*Stated exercise 1*
In the post about learning shaders below, list the headings of the numbered points.

*Selected excerpt*
-.-.-
30 September 2024 · Career

It’s been a wild ride into the world of shaders recently. I’ve been working on expanding my skills beyond the standard materials in three.js, getting my hands dirty with GLSL (OpenGL Shading Language) and shader materials. While I’ve already got a bit of shader knowledge under my belt from Unity’s Shader Graph and Blender’s Shader Nodes, it’s been an entirely different ball game working directly in shader code. It’s been challenging, but also incredibly rewarding!

Screenshot of 3D THREEjs project that utlising GLSL Shader Materials to displace heights and animate arclines

My Shader Journey So Far

If you’ve dabbled with Unity’s Shader Graph or Blender’s Shader Nodes before, you’ll know that they provide a fairly intuitive visual way to work with shaders. You can piece together nodes to manipulate UV coordinates, modify colours, or distort geometry. But GLSL? It’s pure code. That’s where things got difficult, but in a good way.

In my case, a good chunk of my foundational shader knowledge comes from game development, specifically when I started working on my own open-world game project during lockdown. The game is based on an expansive ocean filled with randomly generated islands. To make the ocean feel dynamic and alive, I needed to dive into displacement techniques, landmass generation and wave simulations.

From generating procedural land meshes in runtime using Perlin Noise to create height maps for islands, to simulating Gerstner waves to achieve “realistic” ocean water movement. These were my first experiences using vertex displacement for geometry manipulation.

What I’ve Learned So Far

Here are a few things I’ve picked up as I’ve ventured into shaders in both Unity and GLSL:

1. UV Coordinates

Working with UV coordinates was one of the first hurdles. You might remember from 3D modelling that UVs are used to map 2D textures onto a 3D surface. In shaders, UV coordinates become crucial when manipulating textures, lighting, or other effects across a surface. I found this particularly useful when creating procedural textures or when animating textures to simulate water movement.

2. Fragment Shaders for Colour Manipulation

Fragment shaders are what you use to control the colour of each pixel on the screen, and run entirely on the GPU to handle many calculations at once. This became invaluable when working with materials like water. In Unity, I learned how to manipulate colour to simulate effects like refraction and reflection, and that knowledge transferred nicely into GLSL.

3. Vertex Shaders for Displacement

As I mentioned, one of the most exciting things was learning how to displace vertices to create wave simulations. Unity’s Shader Graph gives you an easy visual way to do this, but when coding it directly in GLSL, you have more control and can fine-tune every aspect. I started off using basic sine waves for wave motion, and then explored Gerstner waves to get a more natural, less predictable flow of the water.
-.-.-
*Item and word position data*
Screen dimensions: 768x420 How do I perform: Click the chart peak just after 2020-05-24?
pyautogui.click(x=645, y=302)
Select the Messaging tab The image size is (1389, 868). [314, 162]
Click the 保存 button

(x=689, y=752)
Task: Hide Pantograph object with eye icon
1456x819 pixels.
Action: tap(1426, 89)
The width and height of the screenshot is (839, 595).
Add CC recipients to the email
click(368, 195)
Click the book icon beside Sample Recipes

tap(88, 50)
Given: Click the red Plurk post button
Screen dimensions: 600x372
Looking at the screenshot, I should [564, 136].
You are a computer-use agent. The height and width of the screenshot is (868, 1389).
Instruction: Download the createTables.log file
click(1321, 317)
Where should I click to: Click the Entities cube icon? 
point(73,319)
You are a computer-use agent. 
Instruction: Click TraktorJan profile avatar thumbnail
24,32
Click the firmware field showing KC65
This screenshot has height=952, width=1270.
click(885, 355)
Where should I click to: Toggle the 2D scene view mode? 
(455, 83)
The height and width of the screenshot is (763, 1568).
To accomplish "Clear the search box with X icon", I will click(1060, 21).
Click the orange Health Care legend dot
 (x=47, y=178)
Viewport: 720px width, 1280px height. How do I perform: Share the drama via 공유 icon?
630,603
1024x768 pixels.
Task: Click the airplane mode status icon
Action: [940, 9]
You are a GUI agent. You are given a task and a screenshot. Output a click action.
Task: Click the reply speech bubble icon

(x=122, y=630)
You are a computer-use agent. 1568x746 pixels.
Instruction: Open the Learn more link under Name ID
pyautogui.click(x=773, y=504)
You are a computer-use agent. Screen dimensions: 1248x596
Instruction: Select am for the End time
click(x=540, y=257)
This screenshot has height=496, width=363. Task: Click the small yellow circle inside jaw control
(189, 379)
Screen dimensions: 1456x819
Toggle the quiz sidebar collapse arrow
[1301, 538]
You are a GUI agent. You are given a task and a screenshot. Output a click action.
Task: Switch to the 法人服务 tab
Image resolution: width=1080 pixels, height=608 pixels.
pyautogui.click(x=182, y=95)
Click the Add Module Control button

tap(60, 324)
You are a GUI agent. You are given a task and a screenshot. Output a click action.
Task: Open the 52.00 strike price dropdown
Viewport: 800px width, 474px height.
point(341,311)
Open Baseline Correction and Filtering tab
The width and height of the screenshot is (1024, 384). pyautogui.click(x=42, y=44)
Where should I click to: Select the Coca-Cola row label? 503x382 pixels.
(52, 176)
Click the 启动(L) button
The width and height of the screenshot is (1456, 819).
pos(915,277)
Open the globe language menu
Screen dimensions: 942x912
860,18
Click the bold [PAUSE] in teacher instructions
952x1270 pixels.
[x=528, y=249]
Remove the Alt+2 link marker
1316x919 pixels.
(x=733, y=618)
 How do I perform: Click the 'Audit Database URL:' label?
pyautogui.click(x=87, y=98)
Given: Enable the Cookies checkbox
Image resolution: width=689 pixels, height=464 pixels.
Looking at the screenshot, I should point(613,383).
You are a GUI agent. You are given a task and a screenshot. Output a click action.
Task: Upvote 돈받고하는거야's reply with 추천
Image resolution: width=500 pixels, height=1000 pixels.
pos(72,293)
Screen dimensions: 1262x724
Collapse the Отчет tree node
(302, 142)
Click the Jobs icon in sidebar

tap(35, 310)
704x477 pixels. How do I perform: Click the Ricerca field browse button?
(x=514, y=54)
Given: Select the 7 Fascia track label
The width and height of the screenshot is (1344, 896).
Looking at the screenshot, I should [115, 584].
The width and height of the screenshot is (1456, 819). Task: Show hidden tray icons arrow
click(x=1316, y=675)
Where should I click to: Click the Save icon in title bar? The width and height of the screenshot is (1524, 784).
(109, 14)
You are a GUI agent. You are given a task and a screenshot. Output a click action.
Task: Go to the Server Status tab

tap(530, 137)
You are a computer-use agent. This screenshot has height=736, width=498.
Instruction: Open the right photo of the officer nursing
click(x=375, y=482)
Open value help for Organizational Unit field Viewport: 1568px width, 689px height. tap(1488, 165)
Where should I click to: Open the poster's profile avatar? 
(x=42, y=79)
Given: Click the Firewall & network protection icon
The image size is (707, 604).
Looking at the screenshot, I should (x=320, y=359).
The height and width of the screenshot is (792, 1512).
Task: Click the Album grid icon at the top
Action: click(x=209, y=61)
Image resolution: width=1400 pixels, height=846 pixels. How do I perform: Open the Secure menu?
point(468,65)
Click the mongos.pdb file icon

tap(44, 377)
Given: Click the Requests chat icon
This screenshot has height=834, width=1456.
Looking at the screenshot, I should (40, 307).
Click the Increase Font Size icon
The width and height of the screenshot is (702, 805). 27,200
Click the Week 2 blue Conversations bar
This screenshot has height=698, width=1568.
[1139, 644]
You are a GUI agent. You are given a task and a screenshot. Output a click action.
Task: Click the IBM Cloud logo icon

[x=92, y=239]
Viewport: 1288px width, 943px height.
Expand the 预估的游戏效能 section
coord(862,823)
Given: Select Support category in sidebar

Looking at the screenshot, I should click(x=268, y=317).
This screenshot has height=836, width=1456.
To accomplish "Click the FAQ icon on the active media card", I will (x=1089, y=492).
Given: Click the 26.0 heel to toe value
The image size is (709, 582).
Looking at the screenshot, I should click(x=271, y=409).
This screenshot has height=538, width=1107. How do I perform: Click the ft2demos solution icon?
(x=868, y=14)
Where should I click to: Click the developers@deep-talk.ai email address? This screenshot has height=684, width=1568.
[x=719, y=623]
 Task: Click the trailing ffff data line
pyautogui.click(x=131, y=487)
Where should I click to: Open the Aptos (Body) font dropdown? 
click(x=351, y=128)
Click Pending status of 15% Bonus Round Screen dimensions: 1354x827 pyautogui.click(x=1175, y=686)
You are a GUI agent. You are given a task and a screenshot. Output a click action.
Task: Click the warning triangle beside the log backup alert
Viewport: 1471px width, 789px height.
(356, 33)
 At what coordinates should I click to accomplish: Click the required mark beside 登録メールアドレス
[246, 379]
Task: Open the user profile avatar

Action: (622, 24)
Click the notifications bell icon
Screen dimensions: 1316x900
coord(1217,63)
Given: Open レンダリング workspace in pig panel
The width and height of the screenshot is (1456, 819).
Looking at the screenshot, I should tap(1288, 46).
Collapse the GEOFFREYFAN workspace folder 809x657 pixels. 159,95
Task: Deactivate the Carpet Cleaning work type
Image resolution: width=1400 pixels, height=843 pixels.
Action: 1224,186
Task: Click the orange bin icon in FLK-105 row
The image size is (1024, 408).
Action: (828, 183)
-.-.-
*Stated exercise 2*
Write out the rows above verbatim, starting with the line that contains "Given: Select the 7 Fascia track label" and going on through the line that contains "click(x=1316, y=675)".

*Written solution 1*
1. UV Coordinates
2. Fragment Shaders for Colour Manipulation
3. Vertex Shaders for Displacement

*Written solution 2*
Given: Select the 7 Fascia track label
The width and height of the screenshot is (1344, 896).
Looking at the screenshot, I should [115, 584].
The width and height of the screenshot is (1456, 819). Task: Show hidden tray icons arrow
click(x=1316, y=675)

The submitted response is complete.